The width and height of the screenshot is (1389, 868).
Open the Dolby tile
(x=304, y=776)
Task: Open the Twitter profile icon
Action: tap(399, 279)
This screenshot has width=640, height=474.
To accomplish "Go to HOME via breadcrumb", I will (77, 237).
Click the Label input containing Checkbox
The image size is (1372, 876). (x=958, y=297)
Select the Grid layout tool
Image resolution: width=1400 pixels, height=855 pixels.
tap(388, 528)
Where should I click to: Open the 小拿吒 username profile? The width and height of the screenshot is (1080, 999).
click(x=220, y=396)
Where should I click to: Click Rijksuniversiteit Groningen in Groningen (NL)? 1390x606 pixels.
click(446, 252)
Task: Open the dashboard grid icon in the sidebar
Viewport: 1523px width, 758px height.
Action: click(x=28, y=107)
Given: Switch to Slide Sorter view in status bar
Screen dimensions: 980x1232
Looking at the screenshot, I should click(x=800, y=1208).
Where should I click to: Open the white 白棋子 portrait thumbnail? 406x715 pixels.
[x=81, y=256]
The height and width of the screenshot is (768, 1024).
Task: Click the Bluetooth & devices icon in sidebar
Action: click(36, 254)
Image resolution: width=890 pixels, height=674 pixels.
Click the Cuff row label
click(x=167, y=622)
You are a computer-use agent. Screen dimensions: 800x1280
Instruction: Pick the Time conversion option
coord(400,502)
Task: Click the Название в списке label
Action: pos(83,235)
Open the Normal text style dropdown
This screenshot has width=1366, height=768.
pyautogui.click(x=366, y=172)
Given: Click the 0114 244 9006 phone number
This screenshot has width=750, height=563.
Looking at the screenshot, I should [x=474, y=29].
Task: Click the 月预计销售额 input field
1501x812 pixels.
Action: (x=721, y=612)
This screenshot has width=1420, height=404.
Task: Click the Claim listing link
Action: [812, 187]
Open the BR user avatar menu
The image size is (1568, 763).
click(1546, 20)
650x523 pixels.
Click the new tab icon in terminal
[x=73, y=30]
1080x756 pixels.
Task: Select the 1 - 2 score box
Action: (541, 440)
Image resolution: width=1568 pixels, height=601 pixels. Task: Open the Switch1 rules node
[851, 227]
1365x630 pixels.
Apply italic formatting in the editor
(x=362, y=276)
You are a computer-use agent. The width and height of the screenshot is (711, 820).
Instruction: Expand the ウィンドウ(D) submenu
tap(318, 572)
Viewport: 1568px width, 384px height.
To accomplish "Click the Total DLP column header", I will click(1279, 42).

★ ★ ★

* _THE EXERCISE_: Copy out again, word for word, every line of the entries above from the line containing "Where should I click to: Click" down to the line containing "Action: click(36, 254)", with both of those lines included.

* _FINISHED ANSWER_:
Where should I click to: Click Rijksuniversiteit Groningen in Groningen (NL)? 1390x606 pixels.
click(446, 252)
Task: Open the dashboard grid icon in the sidebar
Viewport: 1523px width, 758px height.
Action: click(x=28, y=107)
Given: Switch to Slide Sorter view in status bar
Screen dimensions: 980x1232
Looking at the screenshot, I should click(x=800, y=1208).
Where should I click to: Open the white 白棋子 portrait thumbnail? 406x715 pixels.
[x=81, y=256]
The height and width of the screenshot is (768, 1024).
Task: Click the Bluetooth & devices icon in sidebar
Action: click(36, 254)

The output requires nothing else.